01 diciembre 2005
MALDITA ROWLING
He ido al cine a ver la cuarta entrega de Harry Potter. Sesión de tarde, lo que significa niños aullando. Claro que algunos se han callado de golpe cuando la pantalla les ha soltado el sopapo del tráiler del “King Kong” de Peter Jackson. Había una madre en la fila de delante con una criatura de dos o tres años que se ha garantizado noches de insomnio para los próximos seis meses. Y Potter no es, precisamente, Winnie The Pooh. Así que los críos han tenido taza y media de terror. Aunque reconozco que los hay muy duros (tanto, que me dan miedo a mí). Yo a las mías, de momento, les evito estos tragos. La película mantiene el buen nivel de la saga en su versión cinematográfica. Los libros son otra cosa. Me he leído los dos primeros, y los filmes son superiores. Pero centrémonos. La envidia insana me corroe. Quiero ser J. K. Rowling. No me trago la leyenda que circula sobre ella -eso de que escribía sus cuentos en servilletas de papel y que la historia de Potter se le ocurrió en un bar donde penaba sus miserias y soledades-. Rowling sabía lo que se hacía.

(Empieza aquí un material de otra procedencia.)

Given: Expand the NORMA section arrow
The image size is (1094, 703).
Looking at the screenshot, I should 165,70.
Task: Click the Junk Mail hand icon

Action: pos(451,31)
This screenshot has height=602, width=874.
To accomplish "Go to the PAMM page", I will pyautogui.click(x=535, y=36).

Metió en una coctelera a Dickens, Tolkien y C. S. Lewis y añadió de su cosecha a un joven aprendiz de mago. Genial. Y, después, carril. Libros, películas, videojuegos, mercadotecnia, bolos por todo el planeta, premios... Ahora tiene más pasta que la reina de Inglaterra, aunque no es eso lo que le envidio. No. Le envidio que haya podido cumplir su sueño y comprar la libertad de hacer lo que le venga en gana.